(原文):
-.-.-

Map和Set的区别就是Map有key和value,Set就只有value。
Multi表示多重,就是value可以有多个。
以下测试程序之辅助函数
#include <iostream>
#include <string>
using namespace std;
const long ASIZE = 500L;
long get_a_target_long()
{
long target = 0;
cout << "target(0~" << RAND_MAX << "):";
cin >> target;
return target;
}
string get_a_target_string()
{
long target = 0;
char buf[10];
cout << "target(0~" << RAND_MAX << "):";
cin >> target;
snprintf(buf, 10 , "%d", target);//把target转换成字符串
return string(buf);
}
//比较函数,从小到大排序
//为了后面的快速排序法,比较大小
int compareLongs(const void* a, const void* b)
{
return (*(long*)a - *(long*)b);
}
int compareStrings(const void* a, const void* b)
{
if (*(string*)a > * (string*)b) return 1;
else if (*(string*)a < *(string*)b) return -1;
else return 0;
}
使用容器array
(前闭后闭)
#include <array>
#include <iostream>
#include <ctime>
#include <cstdlib> //qsort, bsearch, NULL
namespace jj01
{
void test_array()
{
cout << "\ntest_array().......... \n";
array<long, ASIZE> c; //第二个参数是数组的大小
clock_t timeStart = clock();
for (long i = 0; i < ASIZE; ++i)
{
c[i] = rand(); //放入随机数
}
//放入数组所需要的时间
cout << "milli-seconds : " << (clock() - timeStart) << endl;
cout << "array.size()= " << c.size() << endl;
cout << "array.front()= " << c.front() << endl;
cout << "array.back()= " << c.back() << endl;
//传回数组首元素的地址
cout << "array.data()= " << c.data() << endl;
long target = get_a_target_long();
timeStart = clock();
//将数组从小到大排序
qsort(c.data(), ASIZE, sizeof(long), compareLongs);
//用二分法去查找
long* pItem = (long*)bsearch(&target, (c.data()), ASIZE, sizeof(long), compareLongs);
cout << "qsort()+bsearch(), milli-seconds : " << (clock() - timeStart) << endl;
if (pItem != NULL)
cout << "found, " << *pItem << endl;
else
cout << "not found! " << endl;
}
}
int main()
{
jj01::test_array();
return 0;
}
测试结果:
第四讲
使用容器vector
(前闭后开)
#include <vector>
#include <stdexcept>
#include <string>
#include <cstdlib> //abort()
#include <cstdio> //snprintf()
#include <iostream>
#include <ctime>
#include <algorithm> //sort()
//不同的namespace变量就不会重名,也能够知道要引用哪些头文件,便于复习代码
namespace jj02
{
void test_vector(long& value)
{
cout << "\ntest_vector().......... \n";
//用到变量时再定义声明
vector<string> c;
char buf[10];
clock_t timeStart = clock();
for (long i = 0; i < value; ++i)

-.-.-

(数据):

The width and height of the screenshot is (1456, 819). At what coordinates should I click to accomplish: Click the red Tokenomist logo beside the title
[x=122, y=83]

-.-.-

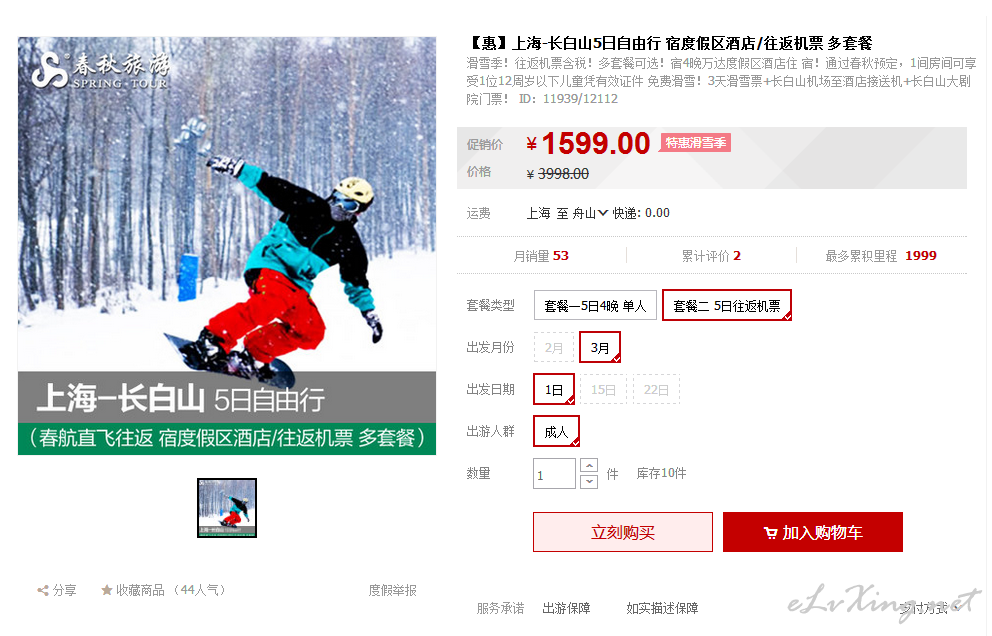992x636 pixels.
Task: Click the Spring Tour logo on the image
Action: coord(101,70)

-.-.-

(练习题组):
[A] 判断下列说法是否与原文相符,逐条答“是”或“否”,并原样引出原文中起决定作用的字句:(i) Set只有value,没有key;(ii) 使用容器array时区间是前闭后开;(iii) array的第二个参数是数组的大小。
[B] 输出原文中从“#include <vector>”起一直到“#include <algorithm> //sort()”为止的这一段,一字不改。
上述数据与本练习无关。

(最终结果):
[A]
(i) 是,“Set就只有value”。
(ii) 否,“前闭后闭”。
(iii) 是,“第二个参数是数组的大小”。

[B]
#include <vector>
#include <stdexcept>
#include <string>
#include <cstdlib> //abort()
#include <cstdio> //snprintf()
#include <iostream>
#include <ctime>
#include <algorithm> //sort()